Photo by Wolfgang Weiser on Unsplash
Data Load Tool (dlt) Series: Getting Started with Pipelines Part 1
Introduction
Data Load Tool (DLT) is an open source library designed to simplify the process of extracting, loading and transforming (ELT) data from various, often messy data sources into well structured live datasets. Dlt loads data from a wide range of sources including RESTApis, SQL database, Cloud Storages and python data structures to destination of choice. DLT supports a variety of popular destinations and allows for the addition of custom destinations to create reverse ETL pipelines. It can be deployed anywhere Python runs, be it on Airflow, serverless functions, or any other cloud deployments of your choice. It offers a light weight interface that infers schemas and data types, normalizes the data, and handles nested data structures, making it easy to use, flexible and scalable.

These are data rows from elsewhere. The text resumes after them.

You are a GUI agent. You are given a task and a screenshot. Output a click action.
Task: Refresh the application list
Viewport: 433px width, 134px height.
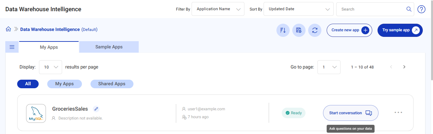(x=315, y=30)
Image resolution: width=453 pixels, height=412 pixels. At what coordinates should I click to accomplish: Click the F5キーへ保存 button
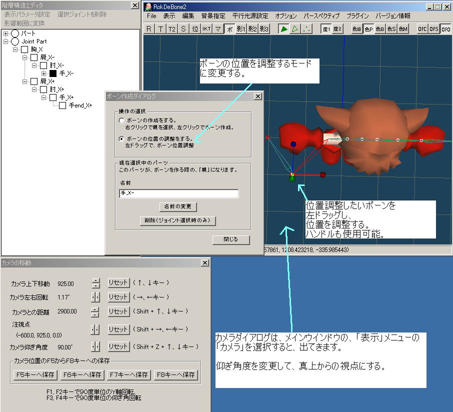click(35, 375)
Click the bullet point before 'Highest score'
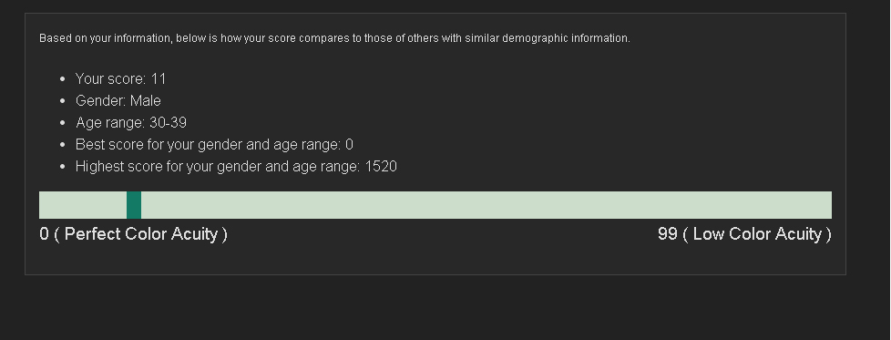This screenshot has height=340, width=891. [63, 167]
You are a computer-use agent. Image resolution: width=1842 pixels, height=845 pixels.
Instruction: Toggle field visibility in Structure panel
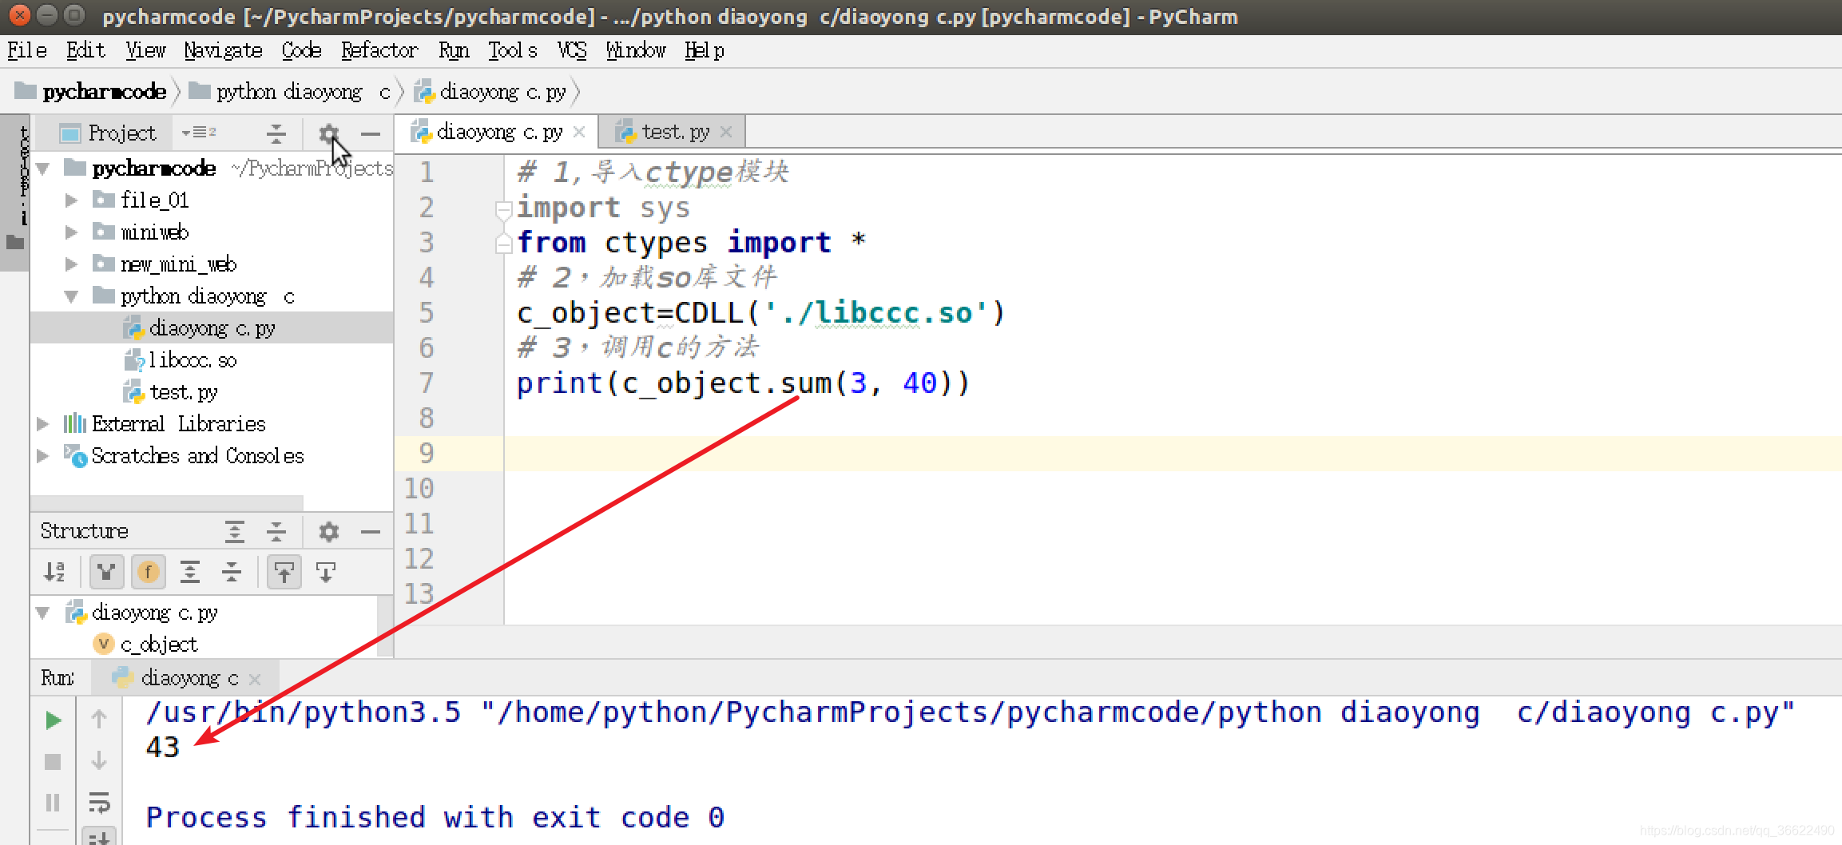tap(148, 571)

In this article, I will In this article describe
How to run a simple pipeline with toy data.
How to explore the loaded data using:
DuckDB connection
dlt’s sql_client
dlt datasets
To get started, I recommend working in a virtual environment when working on python projects, This way, all the dependencies for your current project will be isolated from packages in other projects.
Pipeline with toy dataset
A pipeline is a connection that moves data from your Python code to a destination. The pipeline accepts dlt sources or resources, as well as generators, async generators, lists, and any iterables. Once the pipeline runs, all resources are evaluated and the data is loaded at the destination.
let’s start with a simple pipeline using a small dataset — Pokémon data represented as a list of Python dictionaries.

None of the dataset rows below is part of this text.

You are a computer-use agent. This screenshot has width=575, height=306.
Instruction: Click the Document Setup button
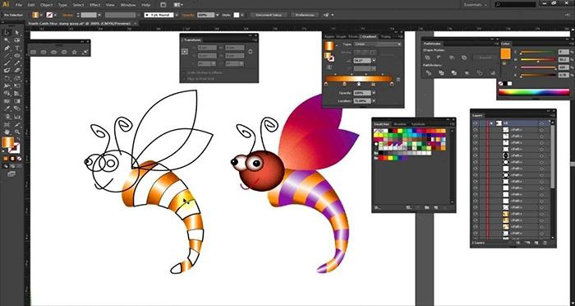(269, 15)
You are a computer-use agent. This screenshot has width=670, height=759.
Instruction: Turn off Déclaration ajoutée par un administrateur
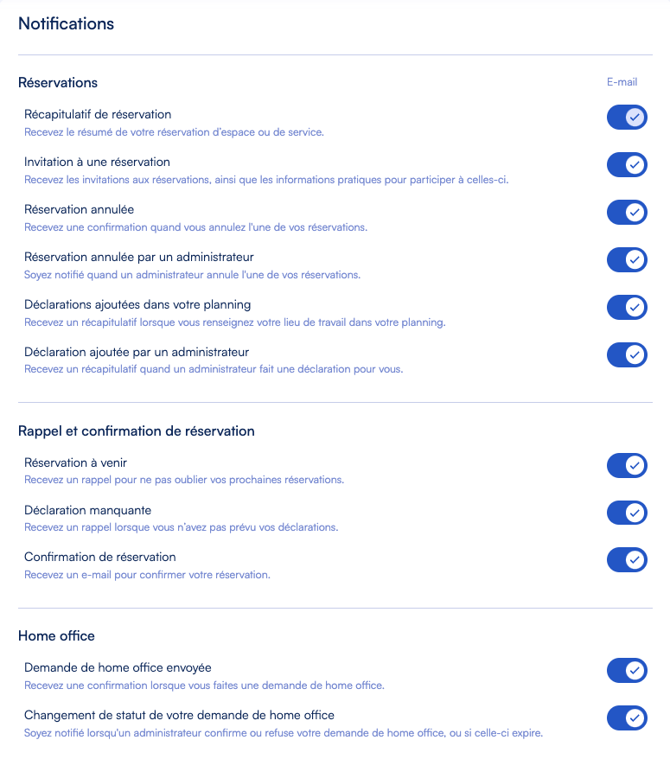tap(627, 354)
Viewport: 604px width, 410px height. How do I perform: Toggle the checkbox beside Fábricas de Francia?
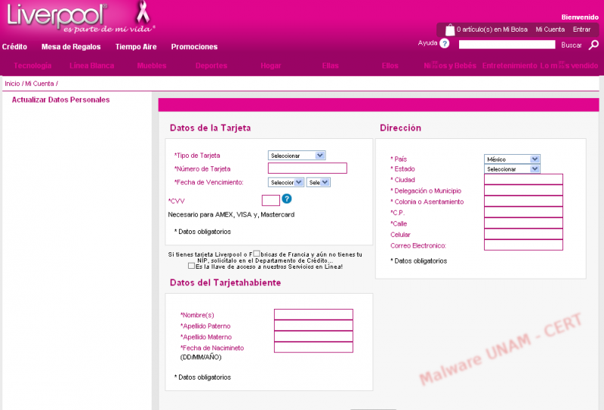click(258, 254)
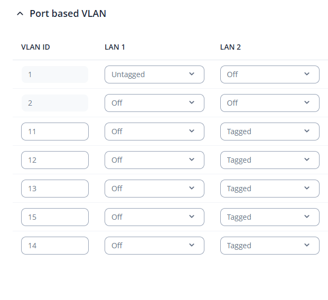Open LAN 1 dropdown for VLAN 14

tap(154, 246)
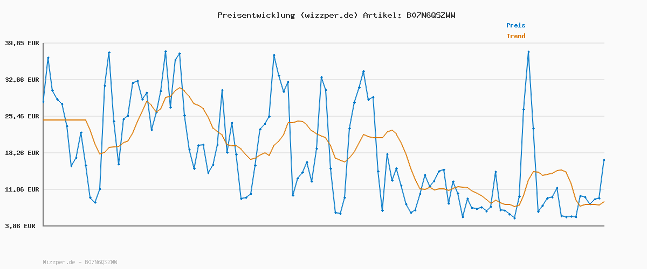Click the right end of orange trend line
The image size is (647, 269).
(x=604, y=202)
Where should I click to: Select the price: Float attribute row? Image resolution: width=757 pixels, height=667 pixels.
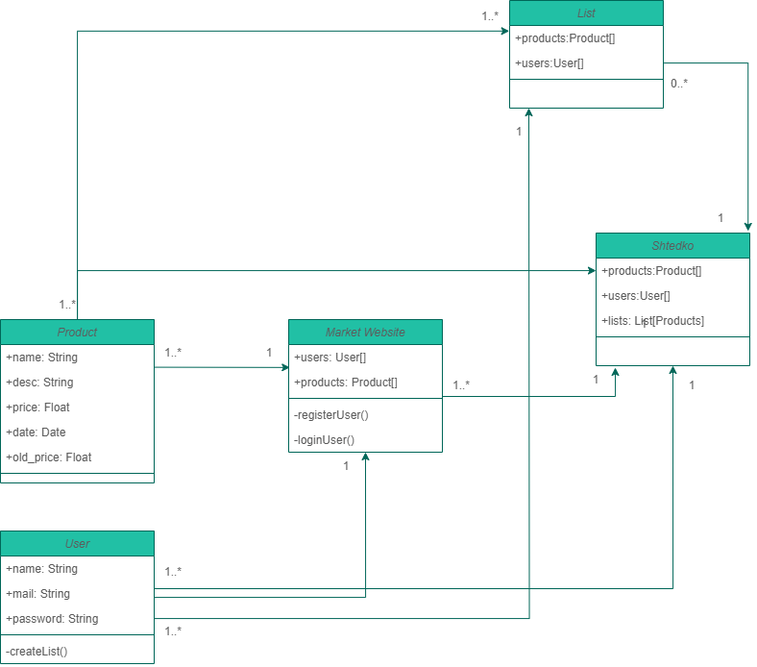tap(38, 408)
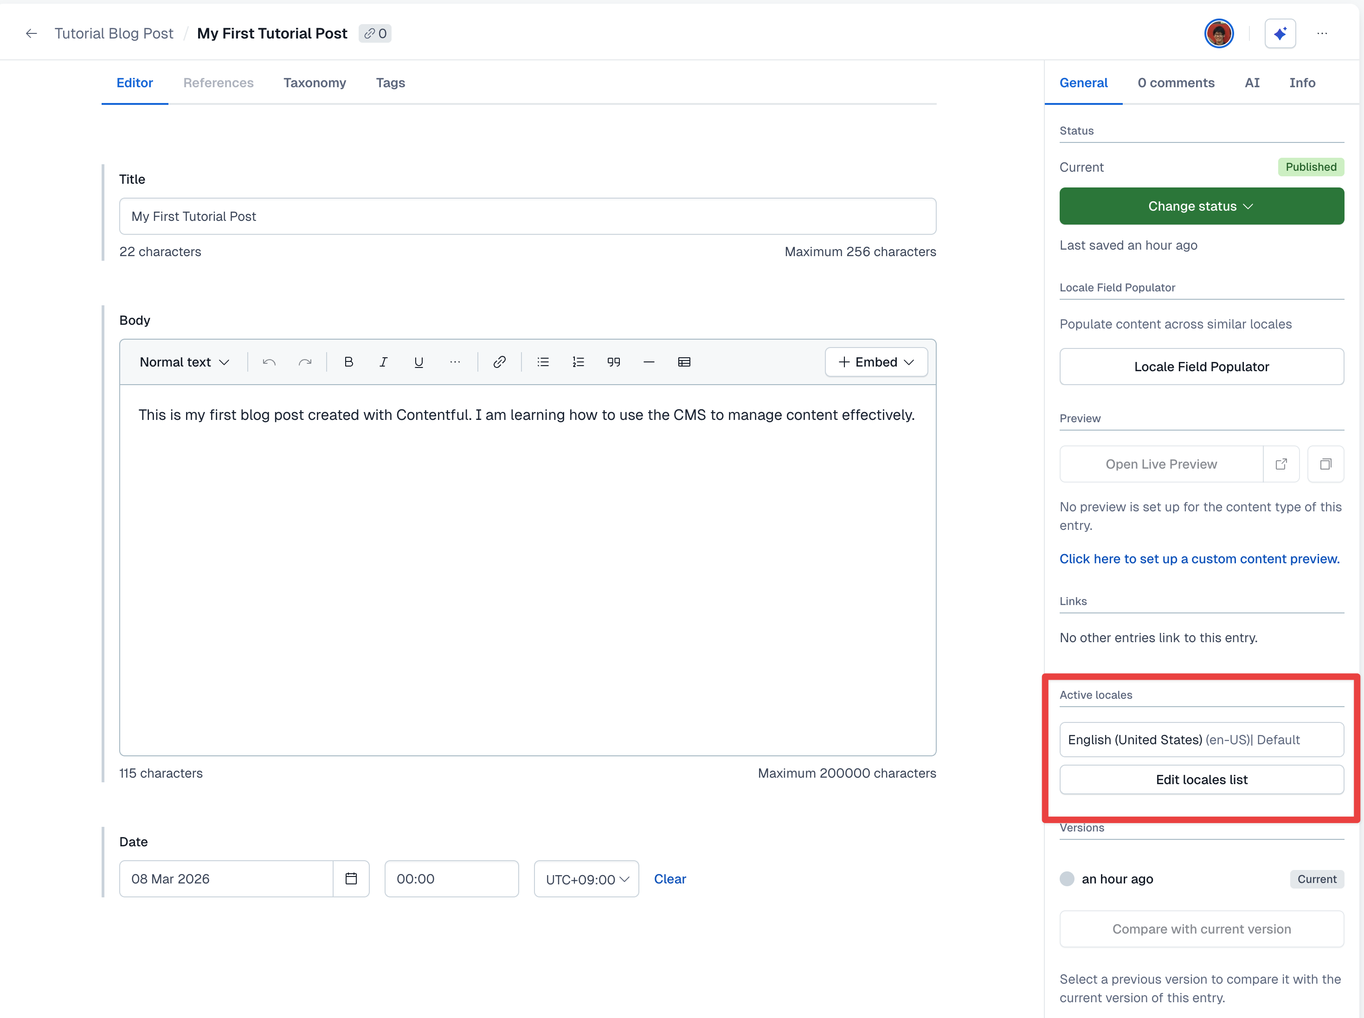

# Sample data containing pokemon details
data = [
{"id": "1", "name": "bulbasaur", "size": {"weight": 6.9, "height": 0.7}},
{"id": "4", "name": "charmander", "size": {"weight": 8.5, "height": 0.6}},
{"id": "25", "name": "pikachu", "size": {"weight": 6, "height": 0.4}},
]
Import dlt
and create a simple pipeline
Import dlt
pipeline = dlt.pipeline(
pipeline_name="resource",
destination="duckdb",
dataset_name="pokeman_data",
dev_mode=True,
)
pipeline_name: This is the name you give to your pipeline. It helps you track and monitor your pipeline, and also helps to bring back its state and data structures for future runs. If you don’t give a name, dlt will use the name of the Python file you’re running as the pipeline name.
destination: a name of the destination to which dlt will load the data. It may also be provided to the run method of the pipeline. The destination here is DuckDB
dataset_name: This is the name of the group of tables (or dataset) where your data will be sent. You can think of a dataset like a folder that holds many files, or a schema in a relational database. You can also specify this later when you run or load the pipeline. If you don’t provide a name, it will default to the name of your pipeline.
dev_mode: If you set this to True, dlt will add a timestamp to your dataset name every time you create a pipeline. This means a new dataset will be created each time you create a pipeline.
Run your pipeline and print the load info
# Run the pipeline with data and table name
load_info = pipeline.run(data, table_name="pokemon")
print(load_info)
The first run of a pipeline will scan the data that goes through it and generate a schema. To convert nested data into a relational format, dlt flattens dictionaries and unpacks nested lists into sub-tables.
For this example dlt created a schema called ‘mydata’ with the table ‘pokemon’ in it and stored it in DuckDB.
Duckdb Connection
Explore the loaded data
import duckdb
# A database '<pipeline_name>.duckdb' was created in working directory so just connect to it
# Connect to the DuckDB database
conn = duckdb.connect(f"{pipeline.pipeline_name}.duckdb")
# Set search path to the dataset
conn.sql(f"SET search_path = '{pipeline.dataset_name}'")
# Describe the dataset
conn.sql("DESCRIBE").df()
You can see:
- pokemon table,
and 3 special dlt tables
dltloads,
dltpipeline_state,
dltversion.
View the table in duckdb
# Fetch all data from 'pokemon' as a DataFrame
table = conn.sql("SELECT * FROM pokemon").df()
# Display the DataFrame
table
DLT sqlClient
The DLT SQLClient is a component of the dlt that allows users to interact with SQL databases seamlessly. It provides an abstraction for querying, executing SQL commands, and handling database connections as part of your DLT pipeline.
You start a connection to your database with pipeline.sql_client()
and execute a query to get all data from the pokemon
table
# Query data from 'pokemon' using the SQL client
with pipeline.sql_client() as client:
with client.execute_query("SELECT * FROM pokemon") as cursor:
data = cursor.df()
# Display the data
data
DLT dataset
A DLT Dataset is a key component of the dlt that represents a structured collection of data within a pipeline. It serves as an abstraction for handling data transformations, loading, and storage in a seamless and consistent way.
Here’s an example of how to retrieve data from a pipeline and load it into a Pandas DataFrame
dataset = pipeline.dataset(dataset_type="default")
dataset.pokemon.df()
We explored the fundamentals of the Data Load Tool (DLT) by creating a simple pipeline with Pokémon data, running it with a lightweight DuckDB destination, and exploring the loaded data using DLT’s features like the SQL client and dataset abstraction.
DLT simplifies the complexities of data extraction, transformation, and loading by providing an intuitive and scalable framework.